*Entries supplied*
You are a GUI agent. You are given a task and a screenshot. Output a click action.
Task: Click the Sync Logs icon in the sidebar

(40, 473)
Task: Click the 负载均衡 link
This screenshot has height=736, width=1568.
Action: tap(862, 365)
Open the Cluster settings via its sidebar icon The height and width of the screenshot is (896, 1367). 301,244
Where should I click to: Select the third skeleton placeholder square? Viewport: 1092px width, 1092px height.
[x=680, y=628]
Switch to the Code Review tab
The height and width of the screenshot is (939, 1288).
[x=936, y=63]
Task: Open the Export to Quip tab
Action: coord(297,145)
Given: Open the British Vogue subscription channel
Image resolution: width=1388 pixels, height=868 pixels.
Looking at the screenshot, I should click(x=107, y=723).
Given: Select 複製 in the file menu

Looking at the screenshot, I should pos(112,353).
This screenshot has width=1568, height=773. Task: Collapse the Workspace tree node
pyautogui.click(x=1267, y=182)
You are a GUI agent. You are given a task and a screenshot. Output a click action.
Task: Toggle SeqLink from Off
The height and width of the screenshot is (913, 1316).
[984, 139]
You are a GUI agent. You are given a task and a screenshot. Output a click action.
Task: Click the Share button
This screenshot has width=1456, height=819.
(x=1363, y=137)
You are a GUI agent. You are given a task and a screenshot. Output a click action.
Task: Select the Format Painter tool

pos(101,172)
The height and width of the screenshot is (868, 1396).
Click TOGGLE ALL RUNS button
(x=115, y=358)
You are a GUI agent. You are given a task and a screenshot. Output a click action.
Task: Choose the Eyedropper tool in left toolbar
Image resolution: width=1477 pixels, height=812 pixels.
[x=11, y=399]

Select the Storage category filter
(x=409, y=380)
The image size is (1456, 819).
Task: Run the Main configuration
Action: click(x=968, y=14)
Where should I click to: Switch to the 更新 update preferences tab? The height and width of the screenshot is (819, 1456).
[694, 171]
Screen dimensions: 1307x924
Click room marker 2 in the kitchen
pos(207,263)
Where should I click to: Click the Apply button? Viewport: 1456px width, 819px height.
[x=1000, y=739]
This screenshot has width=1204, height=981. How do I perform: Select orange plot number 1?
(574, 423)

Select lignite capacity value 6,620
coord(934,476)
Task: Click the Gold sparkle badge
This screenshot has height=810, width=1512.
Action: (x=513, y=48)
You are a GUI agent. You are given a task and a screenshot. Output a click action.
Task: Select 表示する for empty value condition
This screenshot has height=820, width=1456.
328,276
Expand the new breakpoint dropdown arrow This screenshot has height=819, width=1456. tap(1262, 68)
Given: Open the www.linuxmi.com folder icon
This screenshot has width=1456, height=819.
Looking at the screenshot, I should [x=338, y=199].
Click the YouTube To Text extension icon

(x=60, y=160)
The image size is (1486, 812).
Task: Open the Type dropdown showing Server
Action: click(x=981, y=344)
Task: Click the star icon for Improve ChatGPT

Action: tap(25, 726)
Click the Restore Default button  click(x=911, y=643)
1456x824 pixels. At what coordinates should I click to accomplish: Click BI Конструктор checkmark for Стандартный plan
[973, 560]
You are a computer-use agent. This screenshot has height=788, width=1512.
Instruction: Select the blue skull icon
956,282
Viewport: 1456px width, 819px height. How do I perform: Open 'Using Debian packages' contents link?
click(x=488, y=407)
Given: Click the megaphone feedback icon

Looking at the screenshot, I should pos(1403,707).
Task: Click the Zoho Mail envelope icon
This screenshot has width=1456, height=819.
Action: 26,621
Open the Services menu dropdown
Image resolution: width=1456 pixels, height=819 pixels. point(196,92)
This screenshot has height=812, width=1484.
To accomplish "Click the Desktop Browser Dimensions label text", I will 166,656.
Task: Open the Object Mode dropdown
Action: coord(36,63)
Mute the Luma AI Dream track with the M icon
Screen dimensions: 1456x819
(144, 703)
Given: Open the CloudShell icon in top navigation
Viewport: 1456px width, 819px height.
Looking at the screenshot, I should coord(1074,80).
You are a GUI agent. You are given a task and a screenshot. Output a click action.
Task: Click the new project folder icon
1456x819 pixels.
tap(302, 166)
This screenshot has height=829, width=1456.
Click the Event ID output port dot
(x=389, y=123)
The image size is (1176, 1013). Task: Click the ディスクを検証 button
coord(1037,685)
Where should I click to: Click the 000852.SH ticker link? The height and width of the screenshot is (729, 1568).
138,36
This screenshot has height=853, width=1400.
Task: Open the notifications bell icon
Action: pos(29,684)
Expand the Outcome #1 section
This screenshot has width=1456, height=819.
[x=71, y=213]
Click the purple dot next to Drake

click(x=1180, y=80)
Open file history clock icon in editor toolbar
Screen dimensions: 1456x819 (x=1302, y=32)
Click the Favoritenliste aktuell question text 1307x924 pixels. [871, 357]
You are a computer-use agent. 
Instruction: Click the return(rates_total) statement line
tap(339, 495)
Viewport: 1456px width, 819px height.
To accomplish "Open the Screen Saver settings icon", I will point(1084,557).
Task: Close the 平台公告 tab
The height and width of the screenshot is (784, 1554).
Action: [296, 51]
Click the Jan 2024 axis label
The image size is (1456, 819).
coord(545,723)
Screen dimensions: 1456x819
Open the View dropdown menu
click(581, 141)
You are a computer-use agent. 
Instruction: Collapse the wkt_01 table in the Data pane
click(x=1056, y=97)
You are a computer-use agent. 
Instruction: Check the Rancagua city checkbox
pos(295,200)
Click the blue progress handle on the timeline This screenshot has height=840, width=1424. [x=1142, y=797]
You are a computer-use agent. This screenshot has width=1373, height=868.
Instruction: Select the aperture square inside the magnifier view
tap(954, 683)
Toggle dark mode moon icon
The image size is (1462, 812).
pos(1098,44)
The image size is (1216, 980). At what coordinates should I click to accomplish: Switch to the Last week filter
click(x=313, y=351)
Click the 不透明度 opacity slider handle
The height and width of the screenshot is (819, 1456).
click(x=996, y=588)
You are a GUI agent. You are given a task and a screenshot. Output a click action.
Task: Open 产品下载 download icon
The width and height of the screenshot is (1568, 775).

*Work instructions*
The whole of the material above should be given again exactly.

*Answer to this task*
You are a GUI agent. You are given a task and a screenshot. Output a click action.
Task: Click the Sync Logs icon in the sidebar

(40, 473)
Task: Click the 负载均衡 link
This screenshot has height=736, width=1568.
Action: tap(862, 365)
Open the Cluster settings via its sidebar icon The height and width of the screenshot is (896, 1367). 301,244
Where should I click to: Select the third skeleton placeholder square? Viewport: 1092px width, 1092px height.
[x=680, y=628]
Switch to the Code Review tab
The height and width of the screenshot is (939, 1288).
[x=936, y=63]
Task: Open the Export to Quip tab
Action: coord(297,145)
Given: Open the British Vogue subscription channel
Image resolution: width=1388 pixels, height=868 pixels.
Looking at the screenshot, I should click(x=107, y=723).
Given: Select 複製 in the file menu

Looking at the screenshot, I should pos(112,353).
This screenshot has width=1568, height=773. Task: Collapse the Workspace tree node
pyautogui.click(x=1267, y=182)
You are a GUI agent. You are given a task and a screenshot. Output a click action.
Task: Toggle SeqLink from Off
The height and width of the screenshot is (913, 1316).
[984, 139]
You are a GUI agent. You are given a task and a screenshot. Output a click action.
Task: Click the Share button
This screenshot has width=1456, height=819.
(x=1363, y=137)
You are a GUI agent. You are given a task and a screenshot. Output a click action.
Task: Select the Format Painter tool

pos(101,172)
The height and width of the screenshot is (868, 1396).
Click TOGGLE ALL RUNS button
(x=115, y=358)
You are a GUI agent. You are given a task and a screenshot. Output a click action.
Task: Choose the Eyedropper tool in left toolbar
Image resolution: width=1477 pixels, height=812 pixels.
[x=11, y=399]

Select the Storage category filter
(x=409, y=380)
The image size is (1456, 819).
Task: Run the Main configuration
Action: click(x=968, y=14)
Where should I click to: Switch to the 更新 update preferences tab? The height and width of the screenshot is (819, 1456).
[694, 171]
Screen dimensions: 1307x924
Click room marker 2 in the kitchen
pos(207,263)
Where should I click to: Click the Apply button? Viewport: 1456px width, 819px height.
[x=1000, y=739]
This screenshot has width=1204, height=981. How do I perform: Select orange plot number 1?
(574, 423)

Select lignite capacity value 6,620
coord(934,476)
Task: Click the Gold sparkle badge
This screenshot has height=810, width=1512.
Action: (x=513, y=48)
You are a GUI agent. You are given a task and a screenshot. Output a click action.
Task: Select 表示する for empty value condition
This screenshot has height=820, width=1456.
328,276
Expand the new breakpoint dropdown arrow This screenshot has height=819, width=1456. tap(1262, 68)
Given: Open the www.linuxmi.com folder icon
This screenshot has width=1456, height=819.
Looking at the screenshot, I should [x=338, y=199].
Click the YouTube To Text extension icon

(x=60, y=160)
The image size is (1486, 812).
Task: Open the Type dropdown showing Server
Action: click(x=981, y=344)
Task: Click the star icon for Improve ChatGPT

Action: tap(25, 726)
Click the Restore Default button  click(x=911, y=643)
1456x824 pixels. At what coordinates should I click to accomplish: Click BI Конструктор checkmark for Стандартный plan
[973, 560]
You are a computer-use agent. This screenshot has height=788, width=1512.
Instruction: Select the blue skull icon
956,282
Viewport: 1456px width, 819px height. How do I perform: Open 'Using Debian packages' contents link?
click(x=488, y=407)
Given: Click the megaphone feedback icon

Looking at the screenshot, I should pos(1403,707).
Task: Click the Zoho Mail envelope icon
This screenshot has width=1456, height=819.
Action: 26,621
Open the Services menu dropdown
Image resolution: width=1456 pixels, height=819 pixels. point(196,92)
This screenshot has height=812, width=1484.
To accomplish "Click the Desktop Browser Dimensions label text", I will 166,656.
Task: Open the Object Mode dropdown
Action: coord(36,63)
Mute the Luma AI Dream track with the M icon
Screen dimensions: 1456x819
(144, 703)
Given: Open the CloudShell icon in top navigation
Viewport: 1456px width, 819px height.
Looking at the screenshot, I should coord(1074,80).
You are a GUI agent. You are given a task and a screenshot. Output a click action.
Task: Click the new project folder icon
1456x819 pixels.
tap(302, 166)
This screenshot has height=829, width=1456.
Click the Event ID output port dot
(x=389, y=123)
The image size is (1176, 1013). Task: Click the ディスクを検証 button
coord(1037,685)
Where should I click to: Click the 000852.SH ticker link? The height and width of the screenshot is (729, 1568).
138,36
This screenshot has height=853, width=1400.
Task: Open the notifications bell icon
Action: pos(29,684)
Expand the Outcome #1 section
This screenshot has width=1456, height=819.
[x=71, y=213]
Click the purple dot next to Drake

click(x=1180, y=80)
Open file history clock icon in editor toolbar
Screen dimensions: 1456x819 (x=1302, y=32)
Click the Favoritenliste aktuell question text 1307x924 pixels. [871, 357]
You are a computer-use agent. 
Instruction: Click the return(rates_total) statement line
tap(339, 495)
Viewport: 1456px width, 819px height.
To accomplish "Open the Screen Saver settings icon", I will point(1084,557).
Task: Close the 平台公告 tab
The height and width of the screenshot is (784, 1554).
Action: [296, 51]
Click the Jan 2024 axis label
The image size is (1456, 819).
coord(545,723)
Screen dimensions: 1456x819
Open the View dropdown menu
click(581, 141)
You are a computer-use agent. 
Instruction: Collapse the wkt_01 table in the Data pane
click(x=1056, y=97)
You are a computer-use agent. 
Instruction: Check the Rancagua city checkbox
pos(295,200)
Click the blue progress handle on the timeline This screenshot has height=840, width=1424. [x=1142, y=797]
You are a computer-use agent. This screenshot has width=1373, height=868.
Instruction: Select the aperture square inside the magnifier view
tap(954, 683)
Toggle dark mode moon icon
The image size is (1462, 812).
pos(1098,44)
The image size is (1216, 980). At what coordinates should I click to accomplish: Switch to the Last week filter
click(x=313, y=351)
Click the 不透明度 opacity slider handle
The height and width of the screenshot is (819, 1456).
click(x=996, y=588)
You are a GUI agent. You are given a task and a screenshot. Output a click action.
Task: Open 产品下载 download icon
The width and height of the screenshot is (1568, 775).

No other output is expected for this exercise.